Sebagai Kapiten , Souw Beng Kong ditugasi untuk mengurusi urusan sipil termasuk harus bisa mengatasi bila ada keributan antar sesama orang Tionghoa. Ketika pada 24 Juni 1620 di Batavia dibentuk College van Schepenen, Souw Beng Kong sebagai Kapiten Tionghoa sa’at itu juga diberi jabatan dalam Dewan tersebut, Jabatan Souw Beng Kong dalam Dewan tersebut bukan hanya memberikan nasihat, tetapi juga memutuskan dan bertanggung-jawab atas segala perkara-perkara yang berkenaan dengan orang Tionghoa yang diajukan kepada Dewan / Majelis tersebut.
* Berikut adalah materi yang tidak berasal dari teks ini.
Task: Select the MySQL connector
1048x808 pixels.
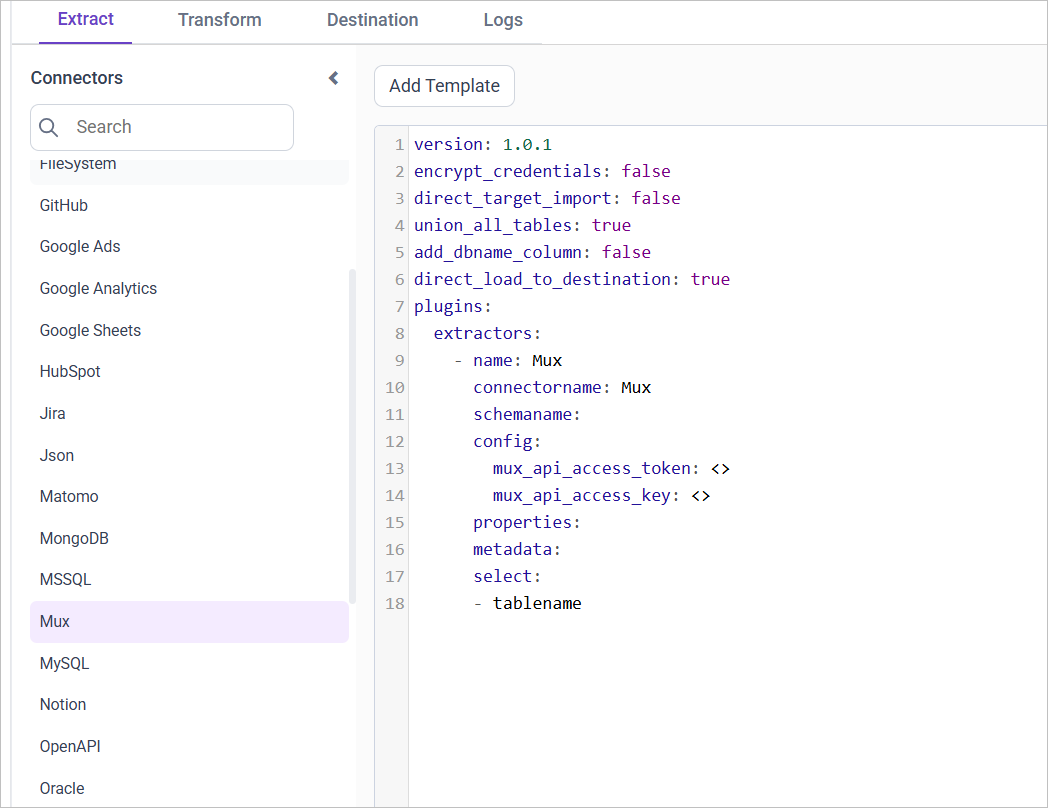Action: tap(65, 663)
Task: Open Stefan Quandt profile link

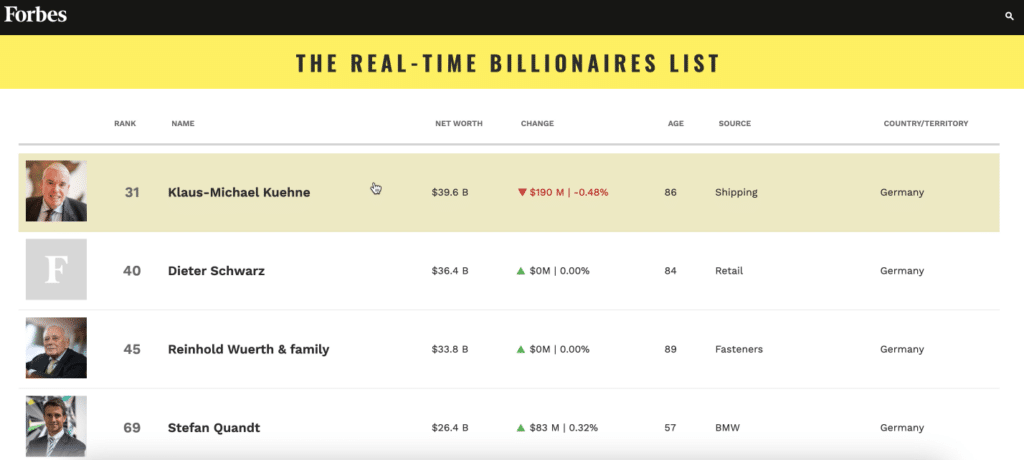Action: coord(214,428)
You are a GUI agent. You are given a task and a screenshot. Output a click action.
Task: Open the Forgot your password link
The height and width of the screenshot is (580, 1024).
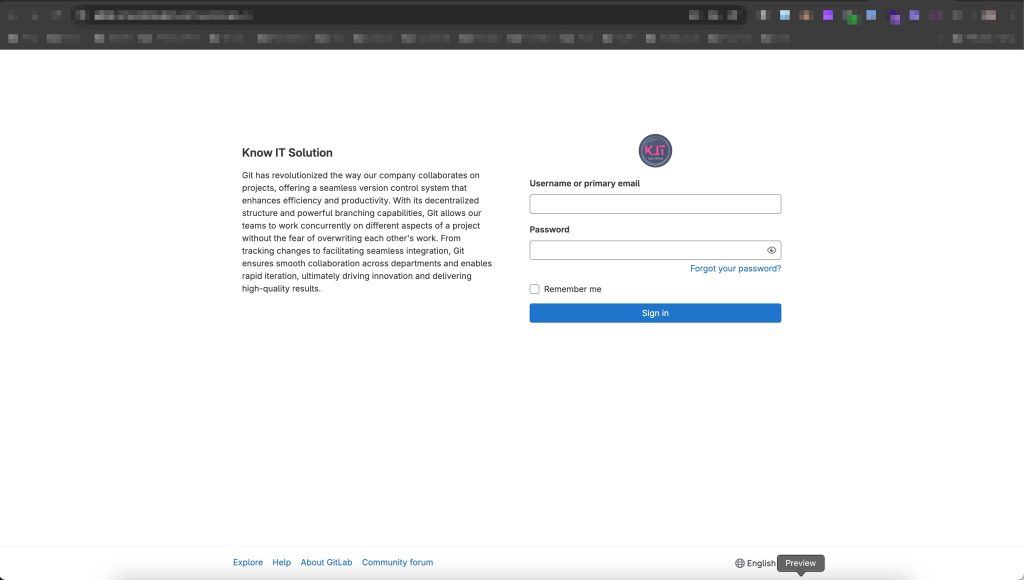coord(735,269)
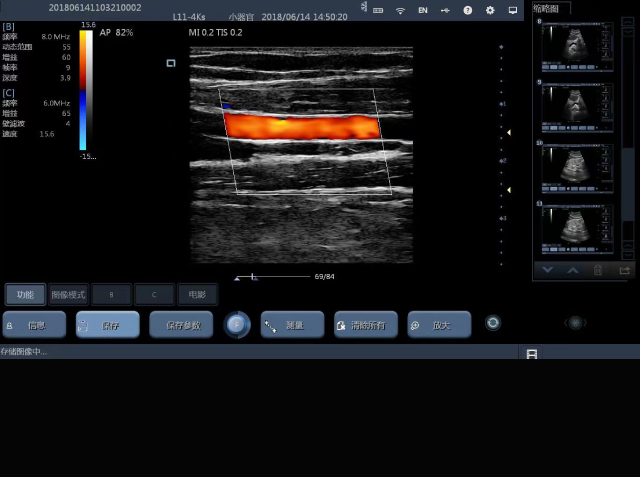Click the WiFi status icon
The height and width of the screenshot is (477, 640).
pos(401,10)
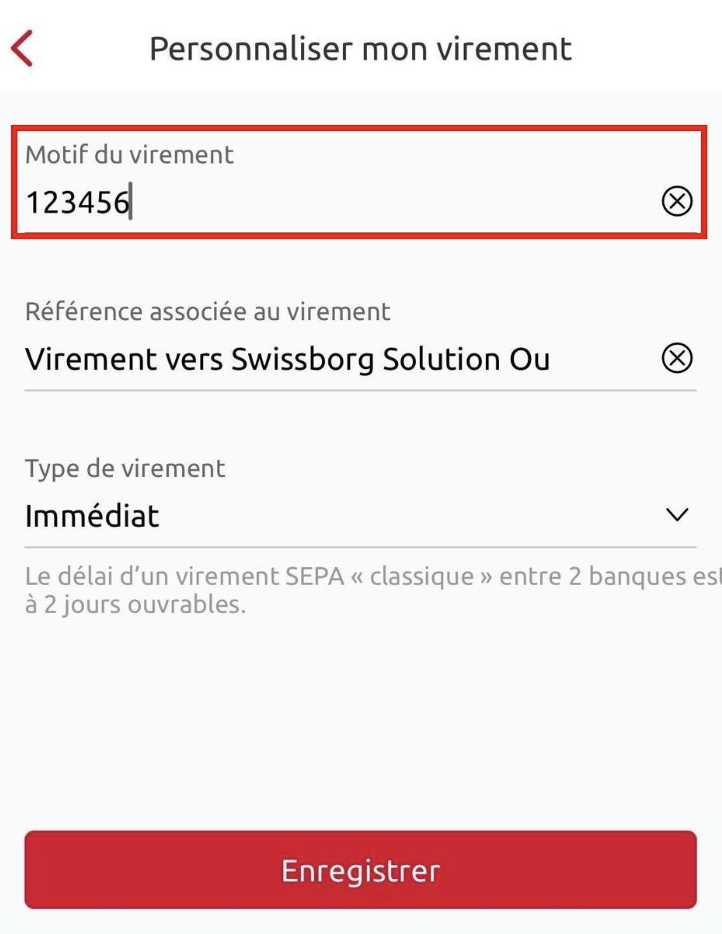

Dengan Surat Keputusan Gubernur Jenderal pada 18 Agustus 1620, Souw Beng Kong diberi kekuasaan penuh untuk menangkap orang-orang Tionghoa yang menurut pendapatnya harus ditangkap ( semisal terlibat tindakan Kriminal ) dan menyerahkannya kepada pemerintah Belanda. Pengangkatan Souw Beng Kong dalam jabatannya tersebut juga disetujui oleh Pemerintah Pusat di Negeri Belanda, seperti yang tertera dalam surat kepada J.P. Coen yang antara lain menyatakan “ Pemerintah Kerajaan Belanda menyetujui pengangkatan Tuan BENCON ( Belanda menyebut SBK dengan nama BENCON ) sebagai anggota Dewan College van Schepenen “

Dalam melaksanakan tugasnya, Souw Beng Kong dibantu oleh seorang sekretaris beragama Islam yang bernama Gouw Cay. Kedua pimpinan orang Tionghoa ini tidak diberi gaji tetapi diberi hak untuk menarik cukai sebesar 20 % dari dari Pajak Judi yang dikenakan Pemerintah Belanda kepada para Pachter ( Penyelenggara Rumah Judi ) di Batavia, Rumah Judi ini sengaja dipelihara oleh pemerintah Belanda tujuannya tentu untuk menarik uang pajak dari para para pemain judi yang kebanyakan adalah para Kuli Kontrak dan Budak yang sangat kecanduan judi dimana sering kali uang yang diterima dihabiskan di meja judi. Sebenarnya bukan hal yang mustahil bila Pemerintah Belanda memang mau menghapuskan rumah-rumah judi tersebut tetapi hal ini sengaja dipelihara dan dilindungi oleh para petugas Belanda setempat yang mendapatkan setoran / upeti dari para penyelenggara rumah judi tersebut, rumah judi tersebut harus membayar jumlah yang cukup besar sampai mencapi 6000 Sterling tiap bulannya. Gouw Cay sebagai sekretaris Souw Beng Kong dengan Surat Keputusan Gubernur Jenderal Belanda tertanggap 1 Agustus 1621 diberi sebidang tanah berupa kebun kelapa di Kampung Bebek. Ditempat tersebut pada Tahun 1625 Gouw Cay membangun sebuah Mesjid yang sampai Tahun 1920 an masih berdiri.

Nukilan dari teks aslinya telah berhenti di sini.